Region-wise Comparison of DCE-MRI based Pharmacokinetic Model Fitting in Glioblastoma

Subhanon Bera1,2, Sourav Basak1, Sankar Narayan Misra1,2, Gabriela W Kostrzanowska3, Archith Rajan4, Sanjeev Chawla4, Harish Poptani3, and Sourav Bhaduri1,2
1Institute for Advancing Intelligence (IAI), TCG Centres for Research and Education in Science and Technology (TCG CREST), KOLKATA, India, 2Academy of Scientific and Innovative Research ( AcSIR), Ghaziabad, India, 3Centre for Preclinical Imaging, University of Liverpool, Liverpool, United Kingdom, 4Department of Radiology, Perelman School of Medicine, University of Pennsylvania, Philadelphia, PA, United States

Synopsis

Keywords: Tumors (Post-Treatment), DSC & DCE Perfusion

Motivation: Glioblastoma (GBM) has poor survival rates, and DCE-MRI aids in understanding tumor vascularity. However, selecting an optimal pharmacokinetic (PK) model remains challenging.

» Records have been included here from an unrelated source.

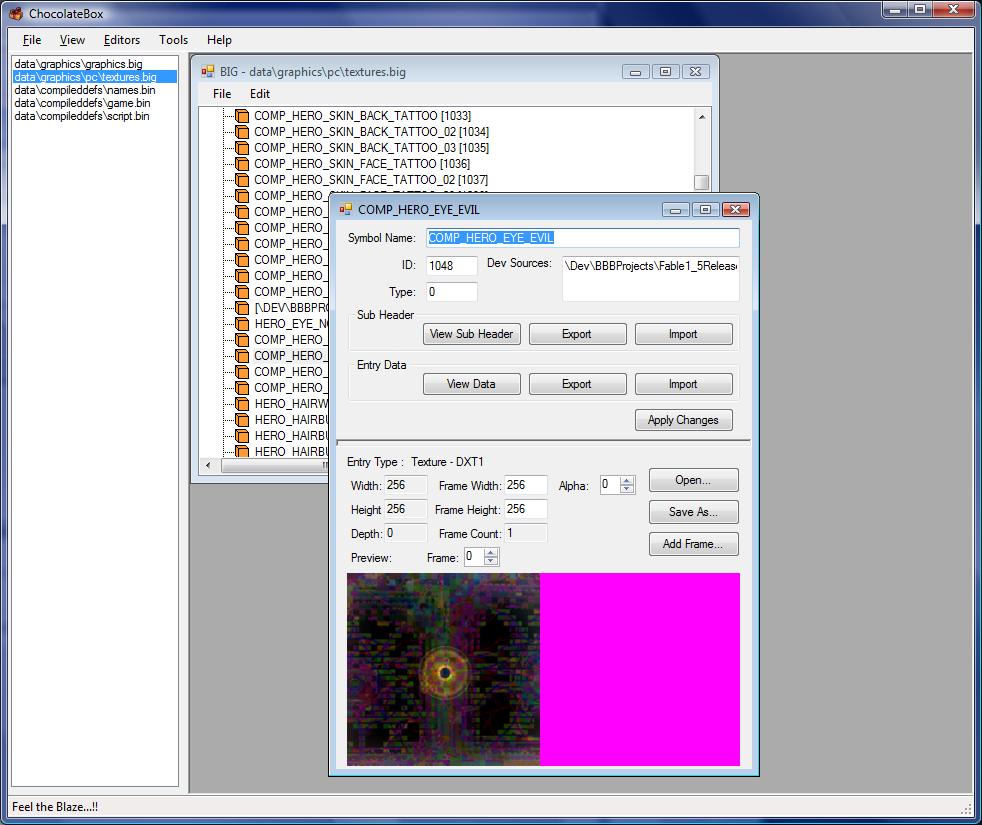Click the icon beside COMP_HERO_SKIN_FACE_TATTOO_02 [1037]

[x=241, y=180]
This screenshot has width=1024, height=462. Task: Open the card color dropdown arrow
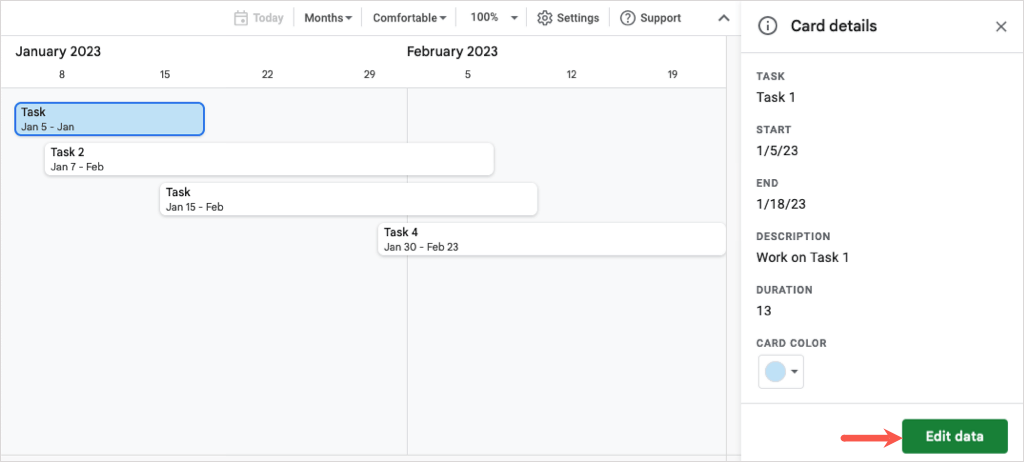pyautogui.click(x=795, y=372)
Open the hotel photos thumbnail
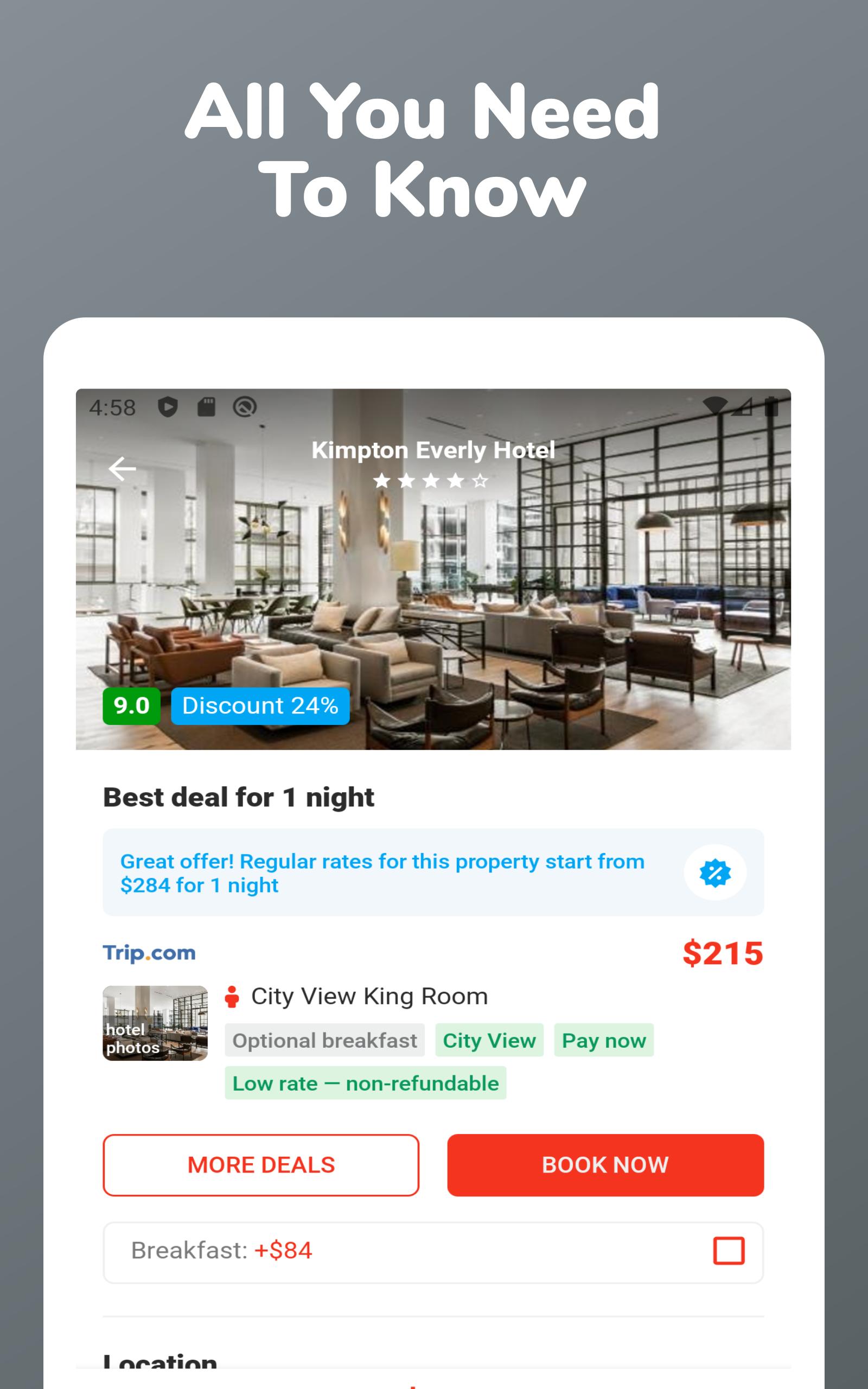The image size is (868, 1389). tap(155, 1023)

Goal(s): To identify the best-fitting PK model for GBM regions using an Akaike Information Criterion (AIC)-based parsimonious model selection.

Approach: DCE-MRI data from 46 GBM patients were segmented into enhancing, non-enhancing, and edema regions. Five PK models were fitted per region, with AIC used to select the best model per voxel. A parsimonious model was created from these best-fits.

Results: The parsimonious model outperformed individual models across regions, with Extended Tofts, 2CXM and Shutter-Speed models excelling in enhancing/non-enhancing regions and edema.

Impact: This study improves GBM assessment by optimizing DCE-MRI PK model selection. It tailors models to specific tumor regions, enabling more accurate quantification of tumor characteristics, aiding diagnosis & treatment planning. This approach can be applied to other tumors and imaging protocols.